On the 8th of June, for 24 hours, the major names that make up the web experience for a large proportion of users of the Internet will be enabling IPv6 on their services.
The announcement: http://isoc.org/wp/worldipv6day/
What does this mean?
Up until now there’s been an argument made by some network administrators that there’s no point deploying IPv6 as the home Internet Service Providers haven’t , and the ISPs might say there’s no point as a lot of websites aren’t IPv6 enabled, the website owners are worried 1/2000 of their visitors might have IPv6 issues and go to a competitors instead. The network hardware vendors have a similar opinion and so you risk a monotonous stalemate, with the occasional voice of ‘have we run out of addresses yet?’.
This date means all of the above groups joining in, all having the same risks on the same date.

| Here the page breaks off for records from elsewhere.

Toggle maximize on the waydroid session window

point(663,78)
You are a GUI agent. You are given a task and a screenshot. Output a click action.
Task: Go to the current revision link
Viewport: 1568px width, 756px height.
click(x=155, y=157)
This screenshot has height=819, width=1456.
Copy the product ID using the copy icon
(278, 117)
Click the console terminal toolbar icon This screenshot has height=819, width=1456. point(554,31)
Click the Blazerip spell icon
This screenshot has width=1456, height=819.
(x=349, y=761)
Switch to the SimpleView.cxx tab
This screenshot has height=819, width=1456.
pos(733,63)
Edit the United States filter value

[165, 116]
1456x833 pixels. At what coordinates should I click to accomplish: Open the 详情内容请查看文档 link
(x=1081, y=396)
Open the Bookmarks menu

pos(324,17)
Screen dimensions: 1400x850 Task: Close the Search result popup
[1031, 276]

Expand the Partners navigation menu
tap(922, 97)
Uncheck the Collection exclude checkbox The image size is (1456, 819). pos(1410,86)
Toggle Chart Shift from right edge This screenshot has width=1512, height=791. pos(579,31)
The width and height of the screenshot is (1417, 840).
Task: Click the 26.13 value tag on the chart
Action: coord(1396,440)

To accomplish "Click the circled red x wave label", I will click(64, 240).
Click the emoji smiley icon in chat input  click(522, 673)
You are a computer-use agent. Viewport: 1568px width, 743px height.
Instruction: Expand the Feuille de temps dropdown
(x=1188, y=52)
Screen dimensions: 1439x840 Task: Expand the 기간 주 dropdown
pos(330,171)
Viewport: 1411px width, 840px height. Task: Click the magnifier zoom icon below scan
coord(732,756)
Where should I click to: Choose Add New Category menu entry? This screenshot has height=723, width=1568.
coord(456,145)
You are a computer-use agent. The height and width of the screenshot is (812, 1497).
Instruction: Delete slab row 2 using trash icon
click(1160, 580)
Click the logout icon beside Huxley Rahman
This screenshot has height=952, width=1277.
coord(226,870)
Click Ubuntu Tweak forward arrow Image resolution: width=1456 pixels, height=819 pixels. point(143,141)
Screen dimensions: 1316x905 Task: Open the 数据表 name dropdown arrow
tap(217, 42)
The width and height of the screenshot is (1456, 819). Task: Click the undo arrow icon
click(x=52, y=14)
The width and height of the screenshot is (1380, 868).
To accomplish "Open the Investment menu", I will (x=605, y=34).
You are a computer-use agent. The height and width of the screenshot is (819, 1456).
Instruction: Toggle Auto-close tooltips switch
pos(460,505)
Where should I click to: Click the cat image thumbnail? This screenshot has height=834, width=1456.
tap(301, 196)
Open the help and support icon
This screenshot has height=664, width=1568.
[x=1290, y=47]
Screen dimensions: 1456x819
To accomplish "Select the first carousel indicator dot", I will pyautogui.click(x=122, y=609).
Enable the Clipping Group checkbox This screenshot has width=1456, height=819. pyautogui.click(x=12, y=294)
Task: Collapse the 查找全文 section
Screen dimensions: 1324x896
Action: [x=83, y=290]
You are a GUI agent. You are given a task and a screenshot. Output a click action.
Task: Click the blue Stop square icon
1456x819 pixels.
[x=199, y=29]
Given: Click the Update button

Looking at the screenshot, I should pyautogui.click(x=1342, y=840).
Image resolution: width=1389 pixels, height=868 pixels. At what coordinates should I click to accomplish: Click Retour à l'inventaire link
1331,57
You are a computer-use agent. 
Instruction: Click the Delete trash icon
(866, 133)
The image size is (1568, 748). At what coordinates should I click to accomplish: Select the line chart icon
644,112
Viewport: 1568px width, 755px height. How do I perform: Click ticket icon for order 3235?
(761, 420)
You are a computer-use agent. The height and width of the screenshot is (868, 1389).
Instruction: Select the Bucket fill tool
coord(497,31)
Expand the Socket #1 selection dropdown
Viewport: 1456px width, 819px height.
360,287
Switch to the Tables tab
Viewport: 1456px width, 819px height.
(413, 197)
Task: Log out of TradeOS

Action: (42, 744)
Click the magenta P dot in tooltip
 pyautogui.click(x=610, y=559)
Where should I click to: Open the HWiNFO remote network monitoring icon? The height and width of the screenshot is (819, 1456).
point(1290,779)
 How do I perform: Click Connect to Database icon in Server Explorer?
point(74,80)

This is great as it means actual progress now, rather than when it’s a panic later. This means ISPs, website owners and even end users[1] taking notice.
[1] Perhaps ideally they shouldn’t know anything has happened but if they’re seeing the publicity and putting pressure on ISPs, vendors and websites then that’s fine.
What about Oxford?
- With regards to www.ox.ac.uk , I’ve had no involvement with the running of it but I believe it’s maintained by a lot of teams from different parts of the university. I think by June it will be running on hardware from a non OUCS section of the university (I think currently it is NSMS, later it will be BSP), the backend is written by a contracted company and the political control of the website content is via a dedicated team at the Public Affairs Directorate. This makes it all slightly tricky but I’ll begin prodding the contacts involved tomorrow.
- For smaller university websites hosted by OUCS or via NSMS the outlook is much better, the technical and political challenges are much smaller and we’d like to get as many sites on a AAAA for the date as possible. The systems development team in OUCS have already started deploying sites (such as this blog) with a AAAA.
- As our first test unit the Maths Institute already has IPv6 connectivity and I’ll be trying to assist them to get their websites IPv6 enabled (if they need my help of course; they might not).
- For units themselves: (If you aren’t from the university it may help to first explain that the networks team doesn’t supply networking to the end user, we supply networking to the ‘front door‘ of each department/college/unit and the unit has it’s own politically separate IT staff that maintain the unit)
- For IPv6 connectivity look at the checklist then get in contact when ready. If in doubt you can phone myself.
- You can start today – when someone asks how your IPv6 deployment preparation is going, don’t say that you can’t do anything because OUCS haven’t yet given you IPv6 connectivity. Do an audit of switch hardware, check your firewalls IPv6 support, make a list of the services you run, plan how you will layout your network (these tasks may take months whilst doing your normal duties, please start now).
- Please listen to the technical advice given and remain professional. 128bit numbers are long and noone expects you to be perfect beacuse humans make mistakes. We don’t mind mistakes and the move to IPv6 is tricky but we’ll assist and providing you don’t expect us to configure your hardware for you we’ll give advice when asked. As time allows we do go out of our way for approachable IT staff, but please don’t refuse to listen to the advice given.
What about the Networks Team?
You might remember from previous posts that our three main issues were/are:
- The firewall: It’s always dangerous to suggest dates in a blog but the IPv6 firewall should be replaced with something more sturdy in late February. The replacement should be quite straight forward and it should be transparent to most users (we’ll see how it goes but at worst IRC server users might notice a disconnection at some dark hour of the morning).
- The IPAM (DNS and DHCP management for units): We had a lot of discussions with the vendor in late last year for our replacement system, publically I’m expecting it to be early May before I can state anything. In the meantime our existing system requires entries to be made to the forward and reverse zones by hand. This isn’t so bad for individual website entries so for the June 6th date it should be survivable.
- Security blocking: We’ve some code to re-write, I think we can have it done by June.
With the delay in the IPAM I’m thinking about possibly sacrificing some time to modify one of the shorter scripts that pushes out configurations on the existing DNS infrastructure. The current script can’t deal with both a IPv4 and an IPv6 address being pushed to the hosts DNS service configuration, although the hosts themselves (resolver and authoritative DNS) have working IPv6 connectivity. It might be that on the 8th June we can get the auth and resolver DNS systems to have IPv6 service addresses.
I’ll need to consult with my teammates however it might be that with reasonably little pain we can get eduroam and/or the vpn network to have IPv6 client connectivity, since they are self contained networks we administer the service for.
I should stop now and make no more promises, but I’m glad there’s a firm date and I’m looking forward to this.